__EXERCISE BRIEF__. Every line below is to be quoted exactly, with nothing added or dropped.

Source data:
=======
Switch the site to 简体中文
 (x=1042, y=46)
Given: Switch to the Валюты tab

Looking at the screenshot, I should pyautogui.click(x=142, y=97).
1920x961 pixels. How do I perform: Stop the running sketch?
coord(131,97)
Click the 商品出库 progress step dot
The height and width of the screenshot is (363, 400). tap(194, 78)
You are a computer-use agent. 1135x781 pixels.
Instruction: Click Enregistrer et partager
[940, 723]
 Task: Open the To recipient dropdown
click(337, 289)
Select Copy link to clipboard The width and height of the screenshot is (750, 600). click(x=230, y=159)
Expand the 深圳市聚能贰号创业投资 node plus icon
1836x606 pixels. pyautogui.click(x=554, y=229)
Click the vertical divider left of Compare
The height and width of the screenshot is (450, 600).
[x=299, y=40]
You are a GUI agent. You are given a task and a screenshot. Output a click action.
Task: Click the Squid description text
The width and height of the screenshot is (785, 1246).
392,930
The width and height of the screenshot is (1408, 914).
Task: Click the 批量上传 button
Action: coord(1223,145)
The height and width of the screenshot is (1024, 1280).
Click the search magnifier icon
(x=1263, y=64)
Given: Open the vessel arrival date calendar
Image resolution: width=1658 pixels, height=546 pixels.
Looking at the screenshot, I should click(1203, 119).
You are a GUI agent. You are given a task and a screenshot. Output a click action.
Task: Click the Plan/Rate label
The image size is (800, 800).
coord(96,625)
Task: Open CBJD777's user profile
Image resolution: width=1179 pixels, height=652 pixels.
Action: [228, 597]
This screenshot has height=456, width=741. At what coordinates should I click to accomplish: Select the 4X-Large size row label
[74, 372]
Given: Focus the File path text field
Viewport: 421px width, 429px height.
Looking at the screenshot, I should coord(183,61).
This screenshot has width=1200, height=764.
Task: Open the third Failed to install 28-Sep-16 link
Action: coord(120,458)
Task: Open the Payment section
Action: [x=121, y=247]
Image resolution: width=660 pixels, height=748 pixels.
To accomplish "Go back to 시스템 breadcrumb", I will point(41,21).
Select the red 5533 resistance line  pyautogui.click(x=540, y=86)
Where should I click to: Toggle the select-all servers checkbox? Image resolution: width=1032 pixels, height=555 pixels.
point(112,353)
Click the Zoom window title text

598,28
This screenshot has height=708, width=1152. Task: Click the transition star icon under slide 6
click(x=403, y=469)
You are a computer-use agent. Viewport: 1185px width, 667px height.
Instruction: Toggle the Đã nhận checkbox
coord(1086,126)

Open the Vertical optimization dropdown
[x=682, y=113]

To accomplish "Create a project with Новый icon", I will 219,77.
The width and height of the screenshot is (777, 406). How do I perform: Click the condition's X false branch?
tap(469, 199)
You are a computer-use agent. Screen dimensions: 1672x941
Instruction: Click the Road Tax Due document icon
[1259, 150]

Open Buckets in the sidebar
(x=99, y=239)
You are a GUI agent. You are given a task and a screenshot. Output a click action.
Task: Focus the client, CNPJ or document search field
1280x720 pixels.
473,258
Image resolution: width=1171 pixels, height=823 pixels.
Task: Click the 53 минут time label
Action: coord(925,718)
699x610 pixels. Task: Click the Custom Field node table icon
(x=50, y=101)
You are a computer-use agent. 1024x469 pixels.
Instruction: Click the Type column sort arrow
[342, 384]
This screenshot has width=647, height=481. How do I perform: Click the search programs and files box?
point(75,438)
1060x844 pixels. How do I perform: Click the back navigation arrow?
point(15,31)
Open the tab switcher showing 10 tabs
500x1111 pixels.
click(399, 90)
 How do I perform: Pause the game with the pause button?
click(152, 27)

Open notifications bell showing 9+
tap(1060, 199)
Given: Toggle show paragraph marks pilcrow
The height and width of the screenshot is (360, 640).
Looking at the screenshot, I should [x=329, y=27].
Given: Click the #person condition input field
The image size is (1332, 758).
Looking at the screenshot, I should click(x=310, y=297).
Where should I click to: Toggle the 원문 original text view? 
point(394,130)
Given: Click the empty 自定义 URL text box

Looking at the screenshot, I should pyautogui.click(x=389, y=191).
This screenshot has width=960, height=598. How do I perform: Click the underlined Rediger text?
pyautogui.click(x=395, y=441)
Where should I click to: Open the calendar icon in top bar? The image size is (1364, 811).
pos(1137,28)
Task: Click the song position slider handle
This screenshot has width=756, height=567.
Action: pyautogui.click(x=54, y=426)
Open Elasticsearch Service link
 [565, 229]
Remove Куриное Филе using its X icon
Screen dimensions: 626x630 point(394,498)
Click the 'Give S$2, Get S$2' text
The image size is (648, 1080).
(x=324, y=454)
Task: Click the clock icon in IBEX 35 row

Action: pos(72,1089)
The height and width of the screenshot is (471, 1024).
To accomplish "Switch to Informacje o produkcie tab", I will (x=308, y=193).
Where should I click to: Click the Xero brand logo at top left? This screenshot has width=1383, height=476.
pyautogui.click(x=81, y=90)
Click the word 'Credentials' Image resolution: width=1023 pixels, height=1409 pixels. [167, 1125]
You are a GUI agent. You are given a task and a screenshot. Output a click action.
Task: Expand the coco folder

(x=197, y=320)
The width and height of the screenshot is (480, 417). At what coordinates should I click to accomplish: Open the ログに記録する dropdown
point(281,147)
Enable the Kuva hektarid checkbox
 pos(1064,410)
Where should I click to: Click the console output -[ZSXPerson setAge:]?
=======
__EXERCISE SOLUTION__.
Switch the site to 简体中文
 (x=1042, y=46)
Given: Switch to the Валюты tab

Looking at the screenshot, I should pyautogui.click(x=142, y=97).
1920x961 pixels. How do I perform: Stop the running sketch?
coord(131,97)
Click the 商品出库 progress step dot
The height and width of the screenshot is (363, 400). tap(194, 78)
You are a computer-use agent. 1135x781 pixels.
Instruction: Click Enregistrer et partager
[940, 723]
 Task: Open the To recipient dropdown
click(337, 289)
Select Copy link to clipboard The width and height of the screenshot is (750, 600). click(x=230, y=159)
Expand the 深圳市聚能贰号创业投资 node plus icon
1836x606 pixels. pyautogui.click(x=554, y=229)
Click the vertical divider left of Compare
The height and width of the screenshot is (450, 600).
[x=299, y=40]
You are a GUI agent. You are given a task and a screenshot. Output a click action.
Task: Click the Squid description text
The width and height of the screenshot is (785, 1246).
392,930
The width and height of the screenshot is (1408, 914).
Task: Click the 批量上传 button
Action: coord(1223,145)
The height and width of the screenshot is (1024, 1280).
Click the search magnifier icon
(x=1263, y=64)
Given: Open the vessel arrival date calendar
Image resolution: width=1658 pixels, height=546 pixels.
Looking at the screenshot, I should click(1203, 119).
You are a GUI agent. You are given a task and a screenshot. Output a click action.
Task: Click the Plan/Rate label
The image size is (800, 800).
coord(96,625)
Task: Open CBJD777's user profile
Image resolution: width=1179 pixels, height=652 pixels.
Action: [228, 597]
This screenshot has height=456, width=741. At what coordinates should I click to accomplish: Select the 4X-Large size row label
[74, 372]
Given: Focus the File path text field
Viewport: 421px width, 429px height.
Looking at the screenshot, I should coord(183,61).
This screenshot has width=1200, height=764.
Task: Open the third Failed to install 28-Sep-16 link
Action: coord(120,458)
Task: Open the Payment section
Action: [x=121, y=247]
Image resolution: width=660 pixels, height=748 pixels.
To accomplish "Go back to 시스템 breadcrumb", I will point(41,21).
Select the red 5533 resistance line  pyautogui.click(x=540, y=86)
Where should I click to: Toggle the select-all servers checkbox? Image resolution: width=1032 pixels, height=555 pixels.
point(112,353)
Click the Zoom window title text

598,28
This screenshot has height=708, width=1152. Task: Click the transition star icon under slide 6
click(x=403, y=469)
You are a computer-use agent. Viewport: 1185px width, 667px height.
Instruction: Toggle the Đã nhận checkbox
coord(1086,126)

Open the Vertical optimization dropdown
[x=682, y=113]

To accomplish "Create a project with Новый icon", I will 219,77.
The width and height of the screenshot is (777, 406). How do I perform: Click the condition's X false branch?
tap(469, 199)
You are a computer-use agent. Screen dimensions: 1672x941
Instruction: Click the Road Tax Due document icon
[1259, 150]

Open Buckets in the sidebar
(x=99, y=239)
You are a GUI agent. You are given a task and a screenshot. Output a click action.
Task: Focus the client, CNPJ or document search field
1280x720 pixels.
473,258
Image resolution: width=1171 pixels, height=823 pixels.
Task: Click the 53 минут time label
Action: coord(925,718)
699x610 pixels. Task: Click the Custom Field node table icon
(x=50, y=101)
You are a computer-use agent. 1024x469 pixels.
Instruction: Click the Type column sort arrow
[342, 384]
This screenshot has width=647, height=481. How do I perform: Click the search programs and files box?
point(75,438)
1060x844 pixels. How do I perform: Click the back navigation arrow?
point(15,31)
Open the tab switcher showing 10 tabs
500x1111 pixels.
click(399, 90)
 How do I perform: Pause the game with the pause button?
click(152, 27)

Open notifications bell showing 9+
tap(1060, 199)
Given: Toggle show paragraph marks pilcrow
The height and width of the screenshot is (360, 640).
Looking at the screenshot, I should [x=329, y=27].
Given: Click the #person condition input field
The image size is (1332, 758).
Looking at the screenshot, I should click(x=310, y=297).
Where should I click to: Toggle the 원문 original text view? 
point(394,130)
Given: Click the empty 自定义 URL text box

Looking at the screenshot, I should pyautogui.click(x=389, y=191).
This screenshot has width=960, height=598. How do I perform: Click the underlined Rediger text?
pyautogui.click(x=395, y=441)
Where should I click to: Open the calendar icon in top bar? The image size is (1364, 811).
pos(1137,28)
Task: Click the song position slider handle
This screenshot has width=756, height=567.
Action: pyautogui.click(x=54, y=426)
Open Elasticsearch Service link
 [565, 229]
Remove Куриное Филе using its X icon
Screen dimensions: 626x630 point(394,498)
Click the 'Give S$2, Get S$2' text
The image size is (648, 1080).
(x=324, y=454)
Task: Click the clock icon in IBEX 35 row

Action: pos(72,1089)
The height and width of the screenshot is (471, 1024).
To accomplish "Switch to Informacje o produkcie tab", I will (x=308, y=193).
Where should I click to: Click the Xero brand logo at top left? This screenshot has width=1383, height=476.
pyautogui.click(x=81, y=90)
Click the word 'Credentials' Image resolution: width=1023 pixels, height=1409 pixels. [167, 1125]
You are a GUI agent. You are given a task and a screenshot. Output a click action.
Task: Expand the coco folder

(x=197, y=320)
The width and height of the screenshot is (480, 417). At what coordinates should I click to accomplish: Open the ログに記録する dropdown
point(281,147)
Enable the Kuva hektarid checkbox
 pos(1064,410)
Where should I click to: Click the console output -[ZSXPerson setAge:]?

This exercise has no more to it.